Objective — Upper respiratory tract infections (URTI) are the most common and costly condition of childhood. Low vitamin D levels have been hypothesized as a risk factor for URTI. The primary objective was to determine if serum vitamin D levels were associated with health-service utilization (HSU) for URTI including hospital admission, emergency department visits and outpatient sick visits. The secondary objectives were to determine whether oral vitamin D supplementation in pregnancy or childhood was associated with HSU for URTI.

Design — Cohort study. HSU was determined by linking each child's provincial health insurance number to health administrative databases. Multivariable quasi Poisson regression was used to evaluate the association between 25-hydroxyvitamin D, vitamin D supplementation and HSU for URTI.

Setting — Toronto, Canada.

Subjects — Children participating in the TARGet Kids! network between 2008 and 2013.

Results — Healthy children aged 0-5 years (n 4962) were included; 52 % were male and mean 25-hydroxyvitamin D was 84 nmol/l (range 11-355 nmol/l). There were 105 (2 %), 721 (15 %) and 3218 (65 %) children with at least one hospital admission, emergency department visit or outpatient sick visit for URTI, respectively. There were no statistically significant associations between 25-hydroxyvitamin D or vitamin D supplementation and HSU for URTI.

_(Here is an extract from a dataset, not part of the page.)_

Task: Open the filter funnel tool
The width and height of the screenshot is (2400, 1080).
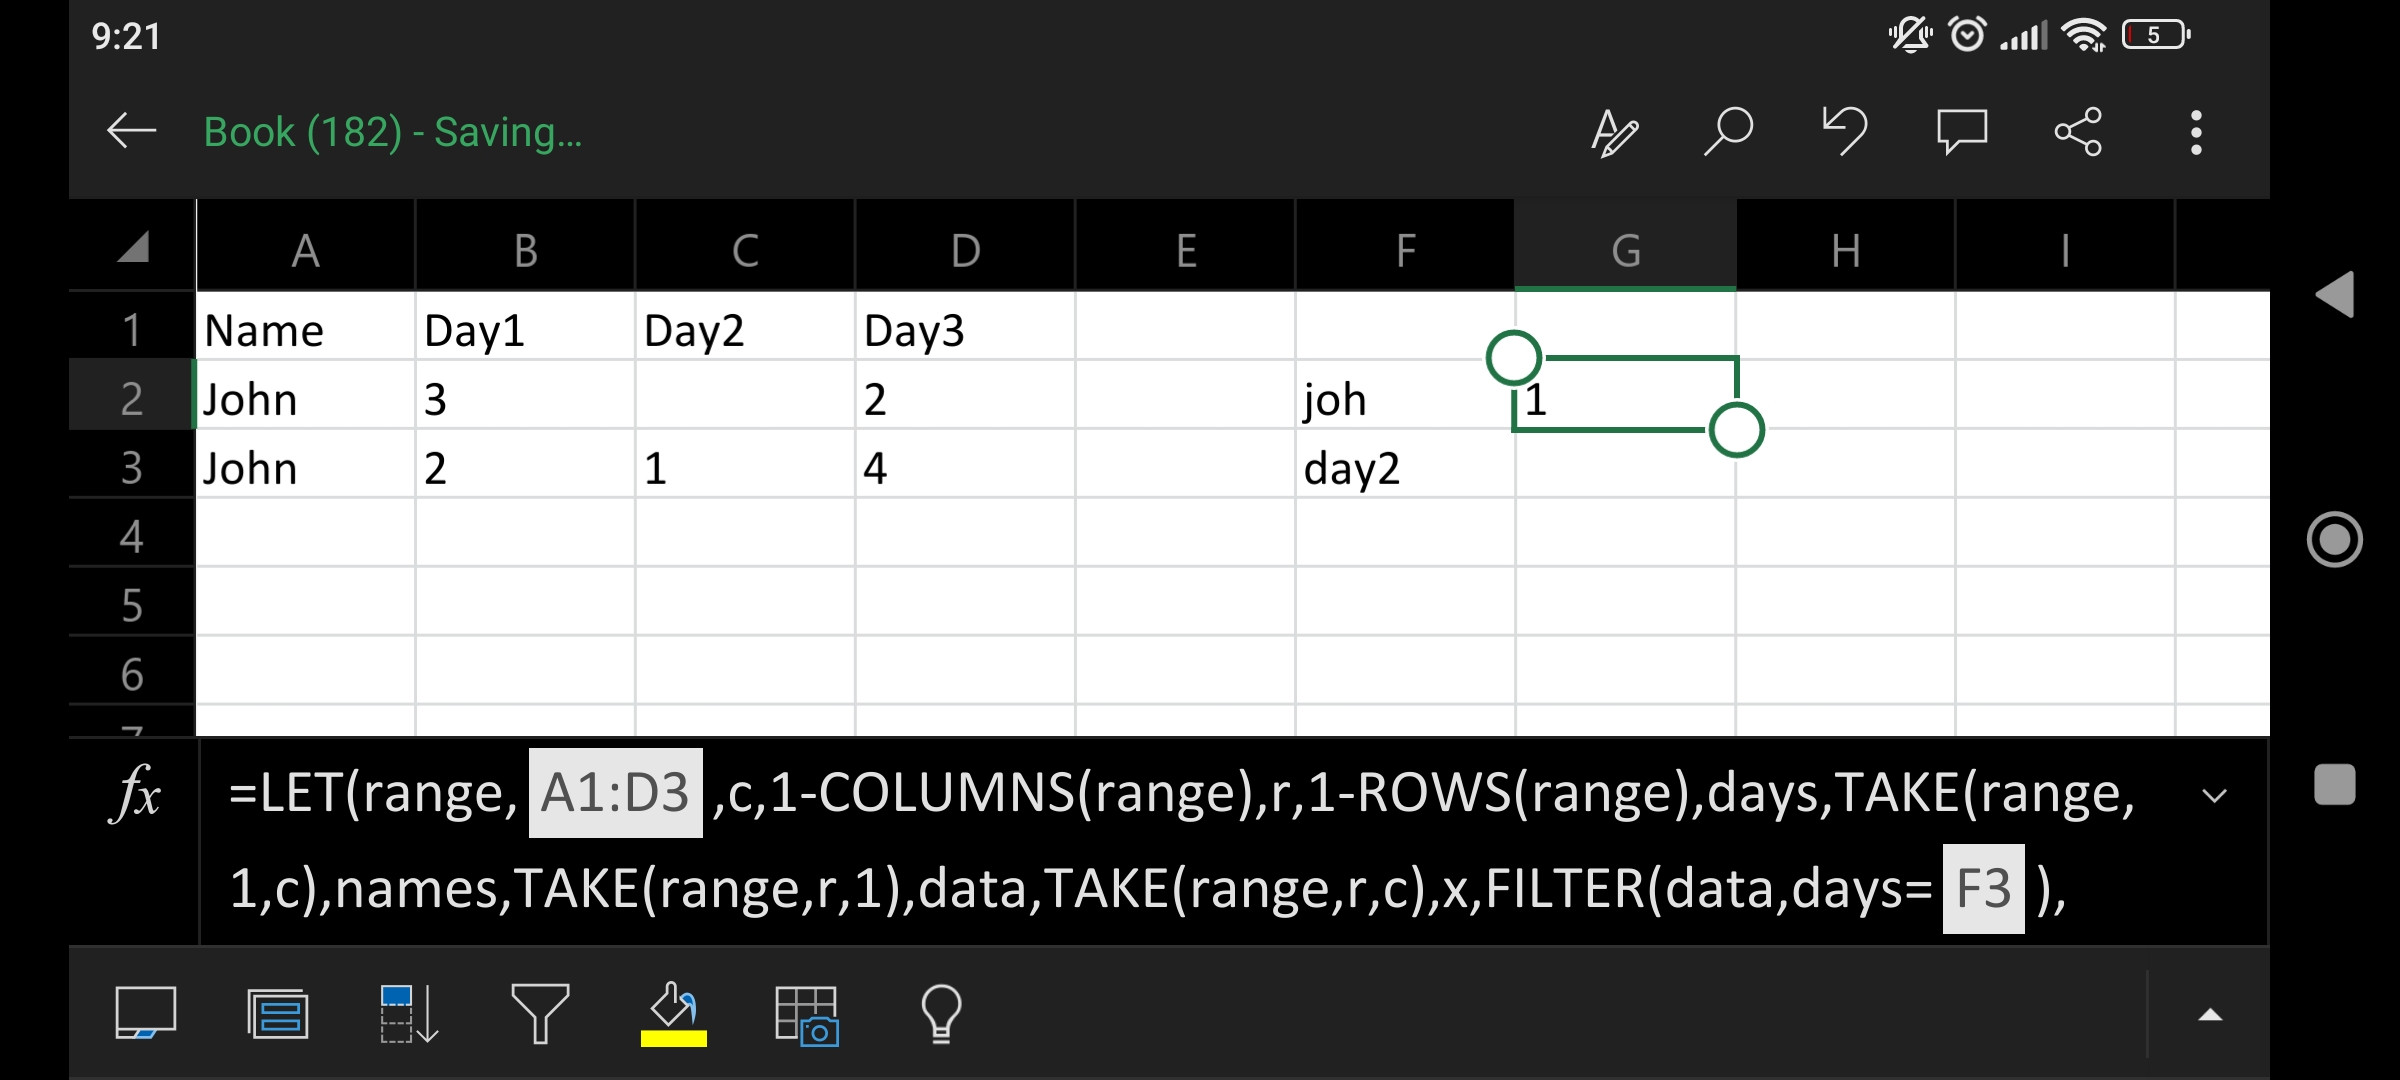Action: 540,1014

Conclusions — A clinically meaningful association between vitamin D (continuously and dichotomized at <50 and <75 nmol/l) and HSU for URTI was not identified. While vitamin D may have other benefits for health, reducing HSU for URTI does not appear to be one of them.



Omand JA, To T, O'Connor DL, Parkin PC, Birken CS, Thorpe KE, Maguire JL. Public Health Nutr. 2017; 20(10):1816-24. Epub 2017 Jun 5.